Talk about a community that has it all. High Point, Seattle's first neighborhood to merge sustainable design with social conscience, is a 120-acre HUD Hope VI project that replaces, in the words of a Seattle Times editorial, “a hideous old public housing project of barracks-like structures” that were built for defense-plant workers at the start of World War II (think Rosie the Riveter). Now, in place of those 716 decrepit units, are the first of 1,600 Built Green houses, townhouses, condominiums, and apartments for more than 4,000 mixed-income residents. The neighborhood offers an ecologically friendly environment, including green spaces and pocket parks that conserve water resources and preserve old-growth trees.

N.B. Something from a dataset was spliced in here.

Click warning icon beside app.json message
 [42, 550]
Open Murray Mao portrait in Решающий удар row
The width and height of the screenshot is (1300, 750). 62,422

The water angle is especially interesting. A 34-block natural drainage system, including swales, permeable roads, amended soils, and a stormwater pond—the centerpiece of a community park—captures runoff and protects Longfellow Creek, Seattle's most productive salmon-spawning stream. Drainage swales have been incorporated into the planting strips that are traditionally found between sidewalks and streets. Instead of being crowned, the streets tilt toward the swales, which helps reduce runoff. More than 150 mature trees were carefully preserved, and trees that were removed were reused elsewhere on site.
All the housing types, designed by Mithun, a Seattle-based architecture and planning firm that focuses on environmentally sensitive design, were built with the fundamentals of sustainability in mind. Improved insulation and ventilation, high-performance windows, lighting, and appliances cut energy use by 20 percent. The future is looking green indeed.
Award: Master planned community of the year
Developer: Seattle Housing Authority, Seattle
Architect/Land planner: Mithun, Seattle
Learn more about markets featured in this article: Seattle, WA.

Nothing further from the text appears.